> **Text shown**
□ □ □ □ □

We draw on social comparison theory and its derivatives, such as competition theory, to explain how the members of both high power-level and high power-dispersed teams develop power sensitivity. Social comparison theory postulates that people have the tendency to self-evaluate by comparing themselves to others on the dimensions that are important to them. Based on such social comparisons, people consequently become concerned with achieving and maintaining a superior position on such dimensions. We argue that especially in teams where at least one member has power, power becomes an important comparison dimension for members, thereby fostering members to continuously compare their power position in the team with that of other members. These social comparison processes around power in turn, are expected to make members very sensitive to the intra-team distribution of resources more generally, and their own power position within the team more specifically.
We now discuss how each individual power role within both high power-level and high power-dispersed teams can lead to team-level power sensitivities via social comparison. First, in high power-level teams, all members have high power, and therefore greatly value power and are highly vigilant in seeking to retain their power. When the other members in the team also have high-power, this can be threatening for high-power members, as other high-power members can be expected to be power-hungry (as well) and quick to lash out. This can lead members to be paranoid - a common occurrence in organizations, where members experience a heightened and exaggerated state of distrust and suspicion. Indeed, paranoia is most likely to emerge in situations with high social uncertainty. Such uncertainty exists when multiple high-power members interact, as other members worry about their standing vis-à-vis their high-power teammates, who value power as much as themselves and are likely to act to protect and promote their own individual power positions. This can lead members of high-power teams to be highly sensitive, or reactive, to any mention of power in the team. Indeed, Spataro, Petit, Sauer, and Lount found that high-power peers are extremely sensitive to each other's behavior.

□ □ □ □ □

Rows of pointing data:
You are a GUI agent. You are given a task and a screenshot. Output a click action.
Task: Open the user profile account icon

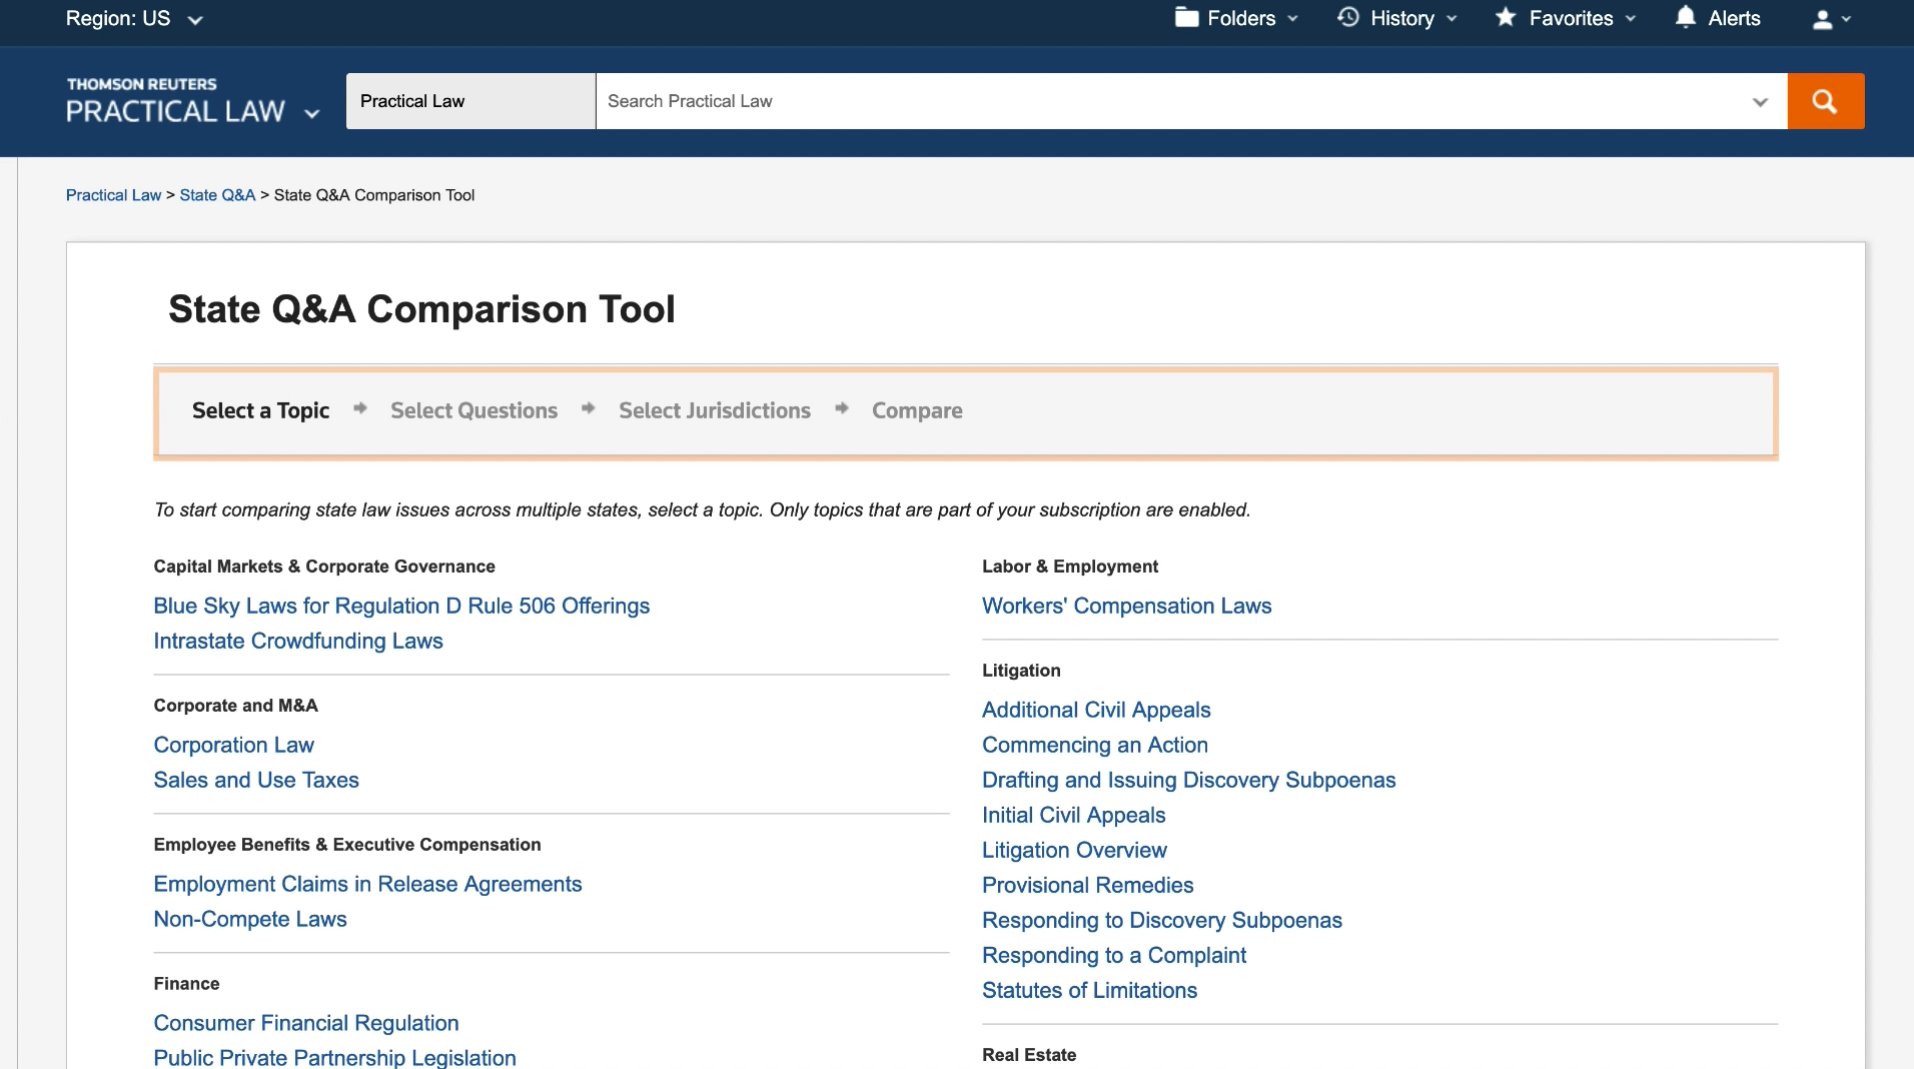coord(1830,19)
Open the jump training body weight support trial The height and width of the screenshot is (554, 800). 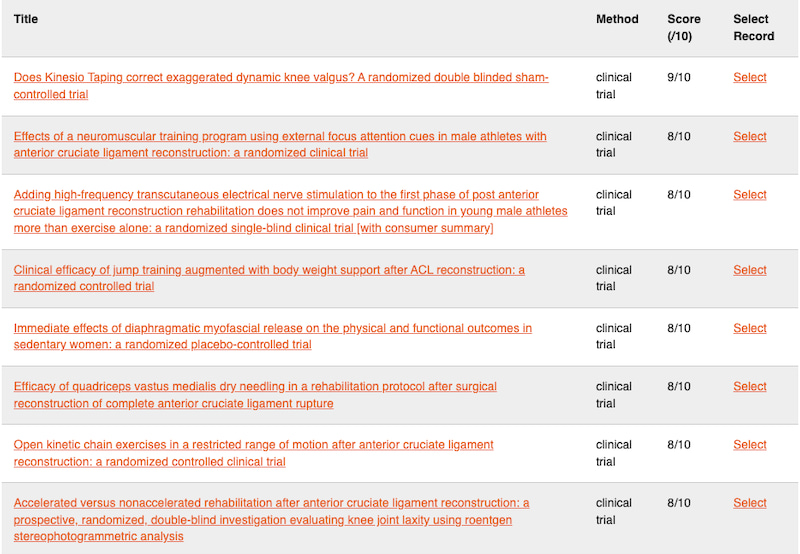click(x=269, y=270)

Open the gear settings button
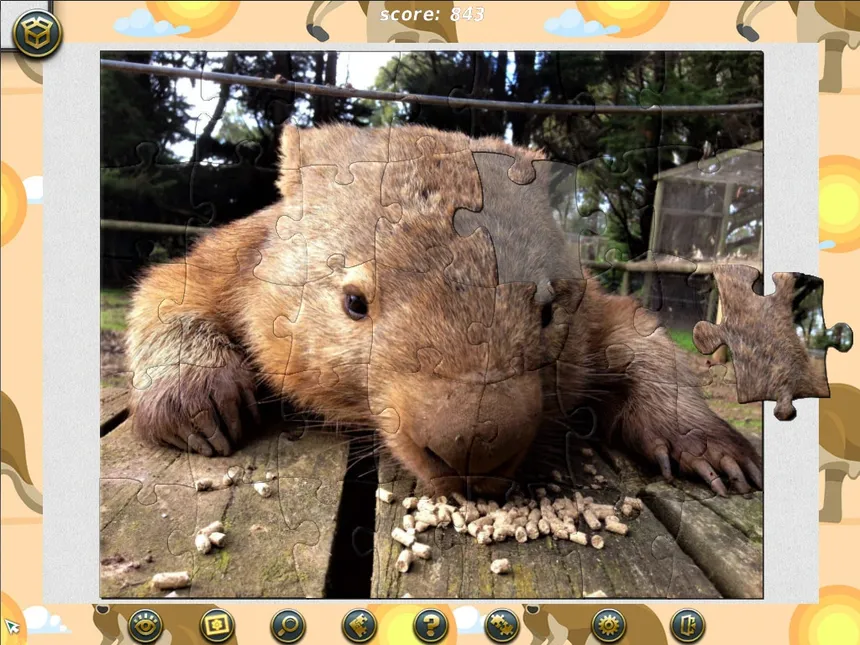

□ □ □ □ □

> **Your tasks**
A - In the passage on power in teams, what does social comparison theory say people tend to do?
B - Write the next part of the passage on power in teams, starting after its final sentence.
These rows were taken from a different source than the text.

> **Answers by task**
A - People tend to evaluate themselves by comparing themselves to others on the dimensions that are important to them.

B -
In high power-dispersed teams, teams are also likely to be sensitive to power, albeit for slightly different reasons. In high-power teams, two key power roles exist - high power individuals and low(er) power individuals. High power individuals working with low power individuals may not have the same level of paranoia as those working with other high power individuals, but they will still exhibit the hallmark tendencies of powerful individuals. This means that high power individuals working in teams with low power individuals (i.e., high power members in high power dispersed teams) call the shots in the team, and are therefore in a very privileged position. They receive, for instance, higher decision-making authority, and more control and recognition. Although high power individuals make pleasurable downward social comparisons in their teams (as they hold the more favorable position), the downside is that such favorable comparisons amplify the perception of one's valued position, and makes one even more afraid to lose it. Indeed, an abundance of research shows that high power individuals are easily threatened in their position. Therefore, high power individuals tend to be cautious of lower power individuals, and try to keep them at a distance. This makes high power individuals in power-dispersed teams quite sensitive to power and quick to react on any potential perceived power dynamics in their teams.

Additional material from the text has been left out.